The Internet is my favorite library, an endless sea of discovery. Below are 7 articles that interested me this this week. You can also subscribe to these stories via email.
1. Finding Happiness
Fame, money, sex: the thirst for all three make you unhappy in the long term. Arthur Brooks reminds us that one key to happiness may be to “Love people, use things” instead of vice versa. This 75 year-long study also confirms that love is the answer, at least for men.
+ HBR Podcast: You can succeed quietly if you just focus on doing good work. As I wrote a while back, creativity thrives on anonymity. Your best work may be because you're invisible.
2. Hidden Mantras
Humans are forgetful. So what better way to keep our life's objectives on track than by using our goals or mantras as passwords. Just remember to turn off automatic log-in so you can get the practice.
3. I Love Lucy
Your brain is more plastic when it's younger. However, the drug Valproate can make your brain as sponge-like as a child's, giving you the ability to store up to 36 languages. According to the new movie Lucy, we only use 10% our brain right now.
4. Silence is Golden
Music can make you more productive not just because it silences office noise but because it improves your mood.. And happy people work better. I personally can't listen to any music while I work, read, or blog, especially if there's lyrics. But I can work well in coffee shops, which provide just enough ambient noise to life creativity.

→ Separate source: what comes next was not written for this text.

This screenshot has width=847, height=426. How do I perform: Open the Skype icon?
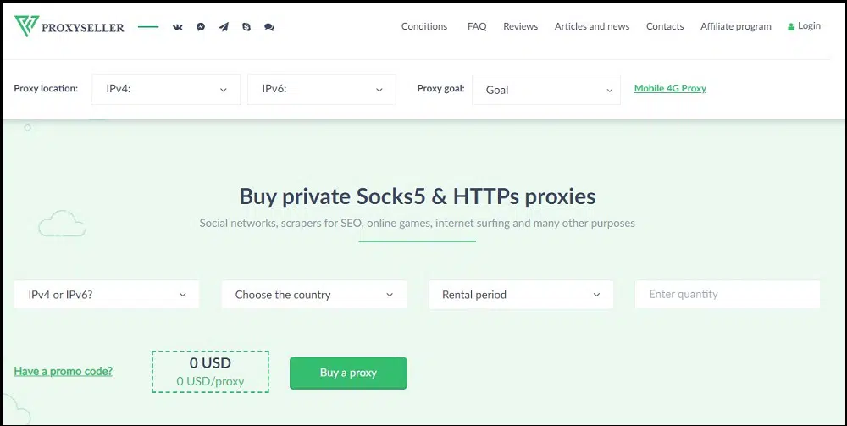coord(246,27)
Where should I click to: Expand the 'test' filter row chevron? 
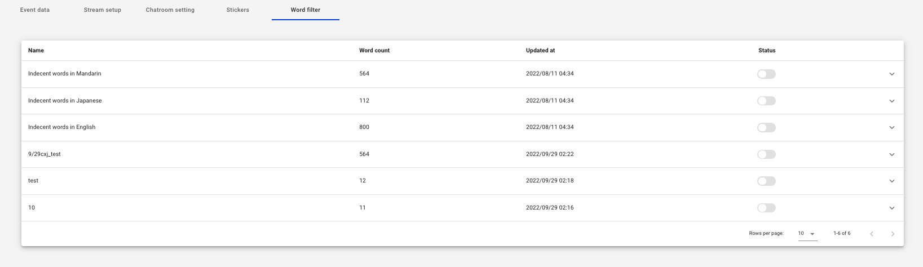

+ HBR Podcast: Despite the ambient music, apparently we're all too busy working anyway. Author Greg McKeown discusses the busyness bubble.
5. Recycled Software
No one likes email. But people do like the newest email and to-do list apps. Paul Ford argues that while these productivity tools may help us work more efficiently they all pretty much do the same thing. Maybe the only reason we're obsessed with having the latest software is to combat bureaucratic demands of work culture.
+ James Altucher Podcast: Seth Godin explains why the success of a product relies heavily on its marketing. For example, if the scientists just called global warming “atmospheric cancer” instead if would be taken more seriously.
6. Traveling Abroad
Those lucky enough to travel the world are often more tolerant of different cultures and habits. They realize that the world is much bigger than their home and that home is parochial itself too. Simon Kuper outlines his rules for traveling abroad.
7. Social N(o)tworking
Nick Bilton recounts his obsession with social media and the recent changes he's made to prevent it from consuming every hour of his day. Instead of “chasing digital carrots,” he reads more books instead.